Während der Afghanistan-Krieg 2001 noch mit der Erzählung vom 9/11-Überraschungsangriff öffentlich gerechtfertigt werden konnte, standen beim kaum zwei Jahre später begonnenen Irak-Krieg schon für jedermann klar ersichtlich geostrategische Überlegungen im Vordergrund. Es ging um die Vormacht in einer rohstoffreichen Region, sowie den Zutritt nach Zentralasien, auch um China und Russland dort an weiterer Entfaltung zu hindern.

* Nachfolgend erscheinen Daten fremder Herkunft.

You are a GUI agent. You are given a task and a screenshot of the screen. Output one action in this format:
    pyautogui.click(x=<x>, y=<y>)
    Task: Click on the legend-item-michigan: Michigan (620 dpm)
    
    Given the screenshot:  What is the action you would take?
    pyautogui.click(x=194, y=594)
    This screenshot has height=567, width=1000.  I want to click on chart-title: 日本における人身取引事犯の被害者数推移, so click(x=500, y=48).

Die Aggressionen in Libyen und Syrien seit 2011, sowie die Billigung des Militärputsches in Ägypten sind in ähnlicher Weise geostrategisch begründet. In Syrien wird die Glaubwürdigkeit der USA als "Kämpfer gegen ein bösartiges Regime" zudem massiv durch ihre Unterstützung Al Qaida nahestehender terroristischer Gruppen unterminiert. In der Ukraine 2014 sind diese Hilfstruppen nun rechtsextremer bis faschistischer Natur. Es ist schlüssig, Amerika hier eine Strategie der Abtrennung Europas von Russland zu unterstellen.

Während man durch die Kriege in Afghanistan und dem Irak keine ausbaufähige Machtstellung im Nahen Osten erreichen konnte und in Syrien nur noch ein Patt gegenüber Russland erzielte, geht es in der Ukraine nun direkt gegen den alten Gegner aus dem Kalten Krieg.

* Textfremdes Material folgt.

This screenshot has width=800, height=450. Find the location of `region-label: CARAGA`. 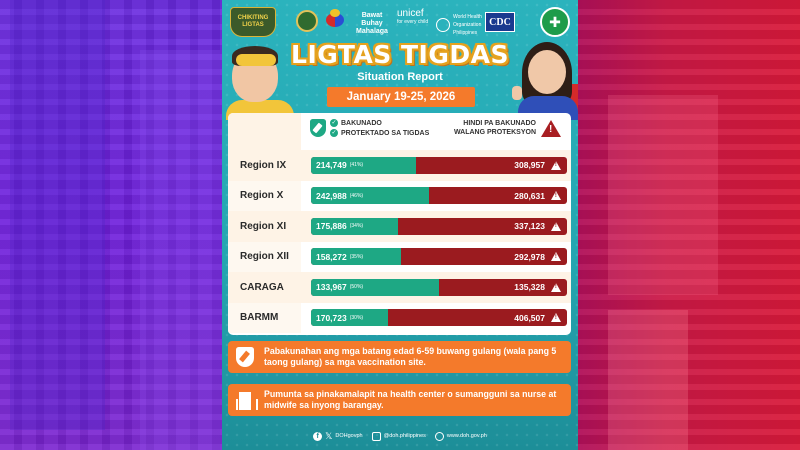

region-label: CARAGA is located at coordinates (262, 287).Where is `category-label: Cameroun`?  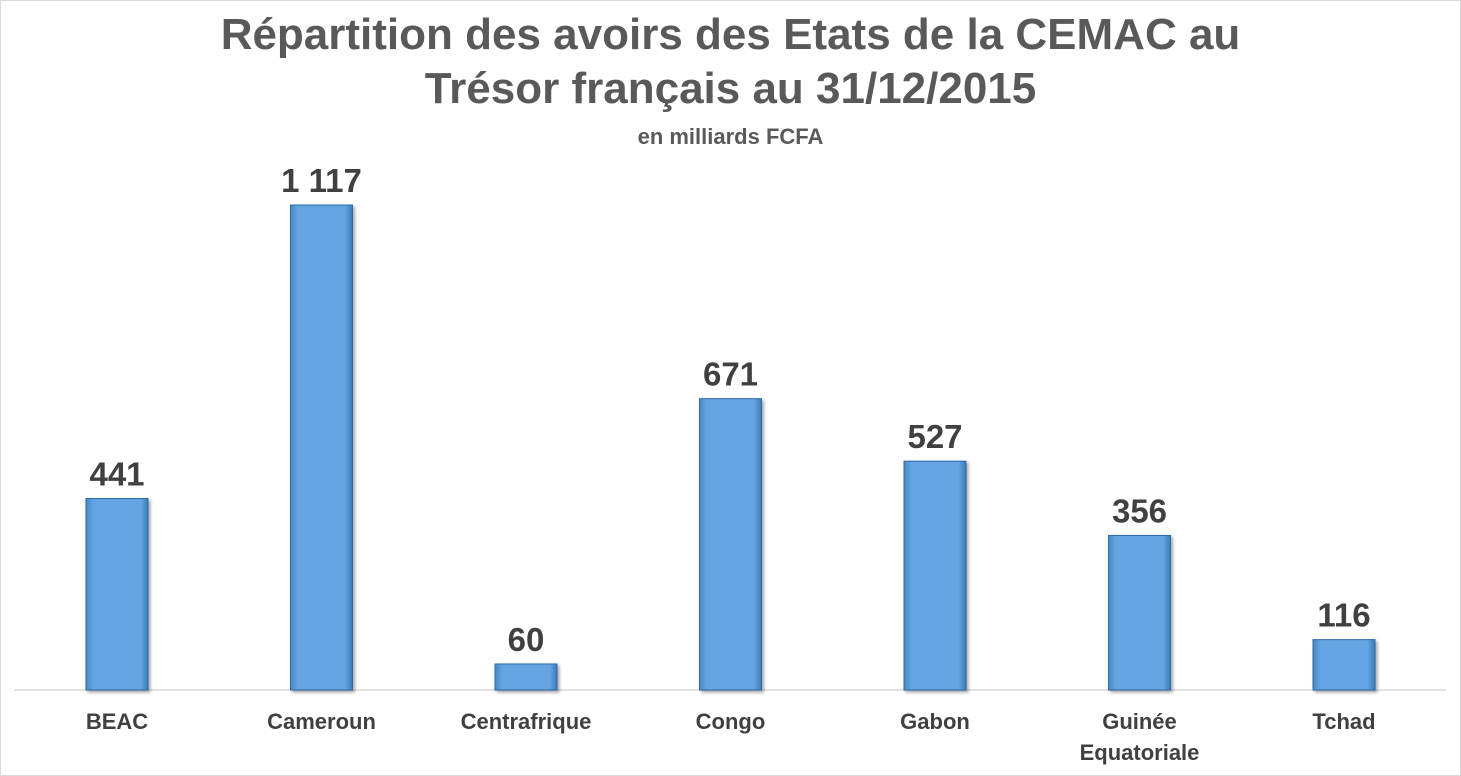
category-label: Cameroun is located at coordinates (322, 722).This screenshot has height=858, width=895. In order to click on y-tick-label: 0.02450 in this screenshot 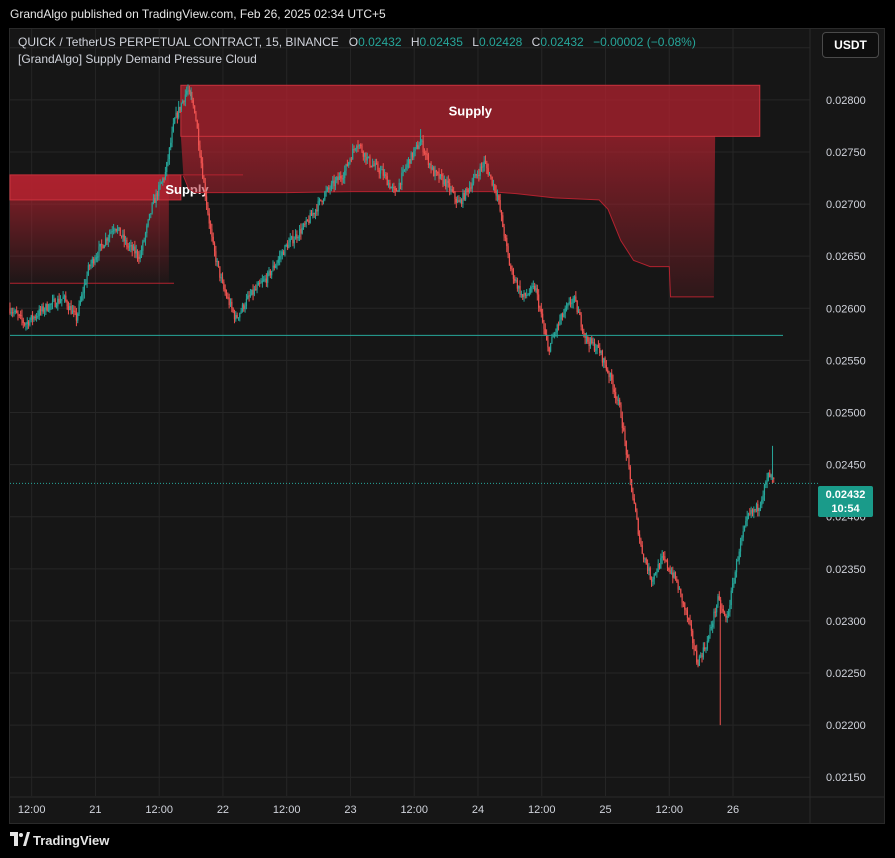, I will do `click(846, 466)`.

Wenig überraschend befindet sich das Ansehen der solcherart kriegerischen Supermacht global auf einem Tiefpunkt. In Deutschland wird das amerikanische Vorgehen mittlerweile "nur" noch durch Leitmedien und Politiker unter dem Einfluss hierzulande tief verwurzelter transatlantischer Netzwerke gestützt. Die Medienwirklichkeit steht in wachsendem Kontrast zum Meinungsbild innerhalb der Bevölkerung.

Ring of Fire

Konstatiert werden können ein weitgehender Verlust an öffentlicher Akzeptanz und eine politische Radikalisierung in einigen westlichen Regierungen, die ihre Quellen auch in der verglühenden ökonomischen Vormacht der USA finden. Den regierenden Eliten dort, so scheint es, schwebt als letzter Ausweg ein "ring of fire" vor - planvoll inszenierte Scharmützel rund um alle wichtigen Konkurrenten.

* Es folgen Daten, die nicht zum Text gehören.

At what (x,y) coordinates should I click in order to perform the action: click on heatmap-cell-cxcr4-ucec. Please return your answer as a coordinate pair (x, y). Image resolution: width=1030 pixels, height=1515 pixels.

Russlands Reaktion auf der Krim ist aus dieser Sicht zunächst einmal ein Ausweis seiner Souveränität. Was in der Denkweise einer unipolaren Welt - der berühmten vermeintlichen "internationalen Gemeinschaft" - natürlich einer Provokation gleichkommt, weil es solches Denken selbst in Frage stellt. Eigene geostrategische Interessen anderer Mächte sind in dieser Perspektive einfach nicht legitim.

Dabei nur auf die Person Putin zu fokussieren, wie es in deutschen Medien mittlerweile üblich geworden ist, greift in jedem Fall zu kurz. Insbesondere außenpolitisch hat dieser die große Mehrheit der russischen Bevölkerung hinter sich.

Inwieweit Bundeskanzlerin Merkel und Außenminister Steinmeier mit ihrer fehlenden eigenen politischen Strategie und dem weitgehend unkritischen Übernehmen amerikanischer Sprachregelungen und Sanktionsforderungen hier deutschen Interessen selbst schaden, bleibt die Frage. Das geplante Freihandelsabkommen mit den USA sichert zunächst einmal den Dollar als internationale Handelswährung. Der Aufruhr in der Ukraine schneidet Deutschland von Märkten im Osten ab. Die so vermittelte Bindung an eine kranke und extrem überschuldete US-Ökonomie erscheint bei Lichte betrachtet geradezu fatalistisch.

Auf lange Sicht ist die amerikanische Fortsetzung der "bewährten" Strategie der Spannung einer inhärenten Logik nach zum Scheitern verurteilt. Prognostizierbarer "Erfolg" dürfte allein ein allgegenwärtiges Chaos sein, wie es im Irak oder in Syrien bereits anschaulich geworden ist. Diese Brandzone nun an die EU-Grenze getragen zu haben, kann machiavellistisch und taktisch gesehen zwar ein cleverer Schachzug sein - politisch aber ist es ein Offenbarungseid, der auf den Urheber zurückfallen wird. Denn es ist nicht erkennbar, wie die USA auf diesem Wege eine Autorität zurückgewinnen wollen, die nicht allein auf militärischer Gewalt beruht.